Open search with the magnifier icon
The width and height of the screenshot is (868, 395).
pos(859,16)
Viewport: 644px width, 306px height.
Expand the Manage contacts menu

-.-.-

Problem:
Print, exactly as written, each record in the listing above.

Output for this exercise:
Open search with the magnifier icon
The width and height of the screenshot is (868, 395).
pos(859,16)
Viewport: 644px width, 306px height.
Expand the Manage contacts menu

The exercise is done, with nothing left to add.